Las noticias, cuando llegaban, corrían como polen liberador. “Los rusos están cerca”, murmuraban algunos. Otros no querían escuchar. La esperanza era peligrosa, pero más peligrosa era su ausencia. Yo me repetía una y otra vez que debía sobrevivir, para ver a Tilly, para honrar a los caídos, para dar testimonio. Me convertí en un observador, un cronista silencioso de anhelos y resignaciones, de luces que titilaban y, a veces, se apagaban.

El último invierno fue el más cruel. Muchos sucumbieron a la fatiga, al hambre y a la fiebre. Sin embargo, por las noches, algunos seguían reuniéndose en torno a una historia, una canción, una mano amiga. El hombre despojado de todo, el hombre que ha perdido a sus seres queridos, su trabajo, su patria, puede replegarse sobre sí mismo o elevarse. Convertí mi sufrimiento en una pregunta constante: “¿Para qué debo soportar esto?” En esa pregunta hallé mi propósito.

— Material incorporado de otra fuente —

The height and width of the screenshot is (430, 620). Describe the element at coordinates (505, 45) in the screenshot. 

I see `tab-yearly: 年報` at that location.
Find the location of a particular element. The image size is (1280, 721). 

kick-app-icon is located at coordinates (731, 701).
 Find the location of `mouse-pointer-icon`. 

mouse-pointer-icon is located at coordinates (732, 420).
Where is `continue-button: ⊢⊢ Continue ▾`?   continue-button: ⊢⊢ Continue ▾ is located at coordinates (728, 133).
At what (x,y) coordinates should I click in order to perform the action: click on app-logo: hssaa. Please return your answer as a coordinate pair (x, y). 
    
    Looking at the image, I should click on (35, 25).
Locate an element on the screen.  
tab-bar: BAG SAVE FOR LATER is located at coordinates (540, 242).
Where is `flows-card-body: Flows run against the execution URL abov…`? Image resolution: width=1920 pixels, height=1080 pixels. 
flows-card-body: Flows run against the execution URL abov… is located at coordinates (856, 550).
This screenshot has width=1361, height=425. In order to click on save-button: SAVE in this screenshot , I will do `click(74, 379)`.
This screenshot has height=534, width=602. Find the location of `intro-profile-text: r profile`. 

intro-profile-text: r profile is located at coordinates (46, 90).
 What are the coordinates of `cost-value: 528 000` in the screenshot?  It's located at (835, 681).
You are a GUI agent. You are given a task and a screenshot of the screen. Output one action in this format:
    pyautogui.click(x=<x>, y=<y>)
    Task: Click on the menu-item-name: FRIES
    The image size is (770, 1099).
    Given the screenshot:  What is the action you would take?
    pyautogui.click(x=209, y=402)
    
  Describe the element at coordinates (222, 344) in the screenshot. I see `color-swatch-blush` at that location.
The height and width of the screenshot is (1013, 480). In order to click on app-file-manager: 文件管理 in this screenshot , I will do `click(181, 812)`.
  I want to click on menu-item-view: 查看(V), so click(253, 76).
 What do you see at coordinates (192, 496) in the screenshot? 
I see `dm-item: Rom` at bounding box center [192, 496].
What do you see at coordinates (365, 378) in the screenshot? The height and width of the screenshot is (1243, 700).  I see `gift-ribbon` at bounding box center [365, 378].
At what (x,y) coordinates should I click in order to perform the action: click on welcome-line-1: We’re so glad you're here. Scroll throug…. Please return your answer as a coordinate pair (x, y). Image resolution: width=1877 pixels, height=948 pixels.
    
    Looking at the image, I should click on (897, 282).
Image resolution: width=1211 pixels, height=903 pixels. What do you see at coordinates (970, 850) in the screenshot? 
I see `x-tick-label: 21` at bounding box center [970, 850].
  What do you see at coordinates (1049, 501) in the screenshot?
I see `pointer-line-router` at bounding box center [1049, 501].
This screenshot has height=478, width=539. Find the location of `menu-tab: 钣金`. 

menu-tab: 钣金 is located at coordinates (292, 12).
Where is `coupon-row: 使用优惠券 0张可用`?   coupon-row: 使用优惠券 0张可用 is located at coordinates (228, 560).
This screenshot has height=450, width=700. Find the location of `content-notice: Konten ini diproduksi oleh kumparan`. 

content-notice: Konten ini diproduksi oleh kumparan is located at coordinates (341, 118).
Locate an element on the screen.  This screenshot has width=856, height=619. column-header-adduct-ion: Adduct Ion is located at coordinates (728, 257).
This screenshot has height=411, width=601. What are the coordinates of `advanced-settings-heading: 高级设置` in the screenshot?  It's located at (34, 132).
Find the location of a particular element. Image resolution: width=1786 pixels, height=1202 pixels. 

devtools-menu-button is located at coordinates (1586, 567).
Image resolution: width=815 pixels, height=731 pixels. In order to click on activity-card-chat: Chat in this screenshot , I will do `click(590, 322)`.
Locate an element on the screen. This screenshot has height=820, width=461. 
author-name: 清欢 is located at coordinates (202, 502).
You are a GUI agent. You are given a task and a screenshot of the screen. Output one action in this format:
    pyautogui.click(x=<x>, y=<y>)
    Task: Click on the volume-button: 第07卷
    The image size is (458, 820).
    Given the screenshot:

Sobreviví, y al salir del campo, solo tenía retazos y recuerdos. Caminé bajo el mismo cielo, pero ya no era el mismo hombre. Toda mi vida anterior me parecía distante, ilusoria. Había aprendido a convivir con la ausencia, a dialogar con aquello que no puede ser restaurado. Me entregué por completo a la búsqueda del sentido, no porque pudiera responder todas las preguntas, sino porque sabía que en la búsqueda misma estaba el núcleo de nuestra humanidad.

La historia, la mía y la de todos los que compartieron mi destino, no es solo un testimonio de dolor, sino la confirmación de que incluso en las peores circunstancias, la chispa de sentido puede resistir. Guardé conmigo las voces, las miradas, las promesas. Y mientras avance por la vida, los llevaré dentro, recordando siempre: el último de los derechos humanos es la libertad de elegir quién queremos ser, incluso ante el abismo.

Así, cada noche, cuando el silencio es profundo y la memoria regresa, pienso en aquellos inviernos y en las formas inagotables de la esperanza. La vida, lo sabía entonces y lo sé ahora, exige que tomemos la antorcha aún en la más densa oscuridad, y que la llevemos adelante para que nunca se apague, por nosotros y por quienes ya no pueden.